ランカがキスするところも、タツミが駄犬扱いされるところも、わんと言うところもしっかりと見ていた。
「……胸ぐらを掴んでキスするって、ランカさんもかなり乱暴だよねぇ。流石はマフィアの当主。清楚なお嬢様に見えるのに、内面は結構怖い?」
「押し倒してみろと助言はしたけれど、結構積極的だなぁ、ランカ」
「アネゴの入れ知恵なのっ!?」
「悪いか?」
「別に悪くはないけど」
「タツミのペースに巻き込まれるだけだと、ランカが可哀想だからな。たまには攻めてみろと言ってみた」
「ふうん。

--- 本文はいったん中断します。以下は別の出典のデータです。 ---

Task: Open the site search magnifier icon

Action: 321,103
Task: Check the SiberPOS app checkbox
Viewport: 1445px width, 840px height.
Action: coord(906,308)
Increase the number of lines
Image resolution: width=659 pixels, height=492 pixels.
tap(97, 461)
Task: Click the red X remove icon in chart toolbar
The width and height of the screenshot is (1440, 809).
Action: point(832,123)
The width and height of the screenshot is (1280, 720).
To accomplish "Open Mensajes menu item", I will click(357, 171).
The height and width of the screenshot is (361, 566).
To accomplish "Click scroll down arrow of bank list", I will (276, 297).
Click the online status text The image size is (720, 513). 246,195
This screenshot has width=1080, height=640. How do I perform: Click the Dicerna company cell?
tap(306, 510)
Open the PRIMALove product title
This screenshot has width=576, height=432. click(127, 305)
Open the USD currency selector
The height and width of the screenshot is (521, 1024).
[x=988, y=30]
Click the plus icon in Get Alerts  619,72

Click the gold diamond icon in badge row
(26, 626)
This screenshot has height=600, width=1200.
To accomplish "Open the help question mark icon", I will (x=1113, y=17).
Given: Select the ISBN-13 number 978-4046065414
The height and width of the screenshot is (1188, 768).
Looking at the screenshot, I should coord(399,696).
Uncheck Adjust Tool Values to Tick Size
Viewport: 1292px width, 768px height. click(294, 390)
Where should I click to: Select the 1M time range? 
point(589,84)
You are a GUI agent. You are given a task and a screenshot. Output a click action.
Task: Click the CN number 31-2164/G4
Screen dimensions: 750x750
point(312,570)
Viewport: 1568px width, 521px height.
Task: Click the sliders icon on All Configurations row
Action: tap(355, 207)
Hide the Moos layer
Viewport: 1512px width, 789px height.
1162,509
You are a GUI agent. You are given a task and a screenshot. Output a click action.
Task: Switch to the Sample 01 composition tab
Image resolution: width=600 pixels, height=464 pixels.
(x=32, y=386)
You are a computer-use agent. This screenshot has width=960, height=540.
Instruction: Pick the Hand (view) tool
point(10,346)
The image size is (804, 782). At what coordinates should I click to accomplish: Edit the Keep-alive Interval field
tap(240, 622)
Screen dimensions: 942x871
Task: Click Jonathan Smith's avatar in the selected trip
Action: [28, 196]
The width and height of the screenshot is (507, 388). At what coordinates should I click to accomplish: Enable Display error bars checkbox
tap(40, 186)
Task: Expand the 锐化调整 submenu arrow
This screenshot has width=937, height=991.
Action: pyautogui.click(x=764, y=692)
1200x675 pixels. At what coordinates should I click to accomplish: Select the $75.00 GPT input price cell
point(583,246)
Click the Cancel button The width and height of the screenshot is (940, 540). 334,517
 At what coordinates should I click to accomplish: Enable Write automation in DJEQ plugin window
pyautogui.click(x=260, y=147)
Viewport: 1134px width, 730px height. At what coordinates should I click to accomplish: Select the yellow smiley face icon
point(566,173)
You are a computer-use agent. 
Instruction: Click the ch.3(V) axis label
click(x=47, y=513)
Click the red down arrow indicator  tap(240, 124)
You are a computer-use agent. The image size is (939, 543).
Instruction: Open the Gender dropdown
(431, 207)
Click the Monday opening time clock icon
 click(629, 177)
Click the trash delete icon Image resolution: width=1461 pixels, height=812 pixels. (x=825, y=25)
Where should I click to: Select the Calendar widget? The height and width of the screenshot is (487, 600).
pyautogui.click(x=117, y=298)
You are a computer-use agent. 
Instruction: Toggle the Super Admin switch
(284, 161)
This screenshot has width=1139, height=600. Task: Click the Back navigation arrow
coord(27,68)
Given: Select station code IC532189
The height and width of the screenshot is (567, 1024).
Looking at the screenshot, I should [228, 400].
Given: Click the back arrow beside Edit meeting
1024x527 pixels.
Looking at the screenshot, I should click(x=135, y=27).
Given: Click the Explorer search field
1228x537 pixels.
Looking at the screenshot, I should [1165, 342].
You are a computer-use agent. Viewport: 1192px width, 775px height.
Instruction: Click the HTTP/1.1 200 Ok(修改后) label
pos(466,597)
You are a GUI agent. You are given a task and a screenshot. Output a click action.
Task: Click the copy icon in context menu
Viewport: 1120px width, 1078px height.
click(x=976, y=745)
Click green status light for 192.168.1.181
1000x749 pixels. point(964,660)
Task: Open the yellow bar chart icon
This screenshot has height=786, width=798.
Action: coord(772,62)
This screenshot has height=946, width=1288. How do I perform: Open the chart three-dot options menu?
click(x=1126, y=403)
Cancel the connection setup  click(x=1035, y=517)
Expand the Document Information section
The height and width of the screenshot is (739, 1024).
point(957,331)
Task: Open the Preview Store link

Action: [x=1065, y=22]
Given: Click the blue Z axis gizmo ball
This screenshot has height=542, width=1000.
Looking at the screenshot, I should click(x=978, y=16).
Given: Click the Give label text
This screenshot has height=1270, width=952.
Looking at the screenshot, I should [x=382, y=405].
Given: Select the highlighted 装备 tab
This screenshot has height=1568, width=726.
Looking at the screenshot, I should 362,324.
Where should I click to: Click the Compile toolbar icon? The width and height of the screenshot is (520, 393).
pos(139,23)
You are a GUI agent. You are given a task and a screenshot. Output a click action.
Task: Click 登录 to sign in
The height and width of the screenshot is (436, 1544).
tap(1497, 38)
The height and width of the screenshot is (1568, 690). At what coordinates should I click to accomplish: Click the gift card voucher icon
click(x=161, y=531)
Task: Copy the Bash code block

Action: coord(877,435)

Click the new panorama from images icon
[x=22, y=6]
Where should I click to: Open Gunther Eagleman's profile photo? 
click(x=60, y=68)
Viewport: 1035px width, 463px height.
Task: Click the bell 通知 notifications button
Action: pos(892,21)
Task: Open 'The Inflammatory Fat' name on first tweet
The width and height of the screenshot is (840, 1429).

でもランカさんが飼い主なんだから、主導権はあっちにありそうだよね」
「本来の命令系統ならそうだが、恋愛関係になると、裏側で下克上とかしそうじゃないか? タツミの場合」
「あ、やりそう……」
その様子がありありと想像出来たのか、シャンティが少しワクワクした表情になっていた。
「何はともあれ、一件落着だな」
「だねぇ。まだ後始末は残ってるけど」
「宇宙港は黙らせたけど、問題は警察と軍だな。警察はともかく、軍は少しやり過ぎだな。潰しておくか?」
「やめてー。一国の軍を潰したりしないでー。アネゴならマジで出来そうなのが怖いから」
「出来るぞ。ロッティからリーゼロックPMCの全戦力を呼び寄せて、私達が加われば楽勝だ」
「やーめーてーっ!」
本気でやってしまいそうなのがかなり怖かった。
「まあそれなりに落とし前は付けさせてもらうさ。今後の安全の為にもな」
ランカの今後の安全を考えるのなら、まずはラリーを潰しておかなければならない。
南部の支配者であるラリーを潰す事で、その地域にどんな影響が現れるかは分からないが、マーシャは手心を加えるつもりは無かった。
ランカの事もあるが、もっと個人的な理由で、マーシャはエリオット・ラリーに腹を立てていたのだ。
マーシャが容赦の無い報復をエリオットに与えるのは、その翌日のことだった。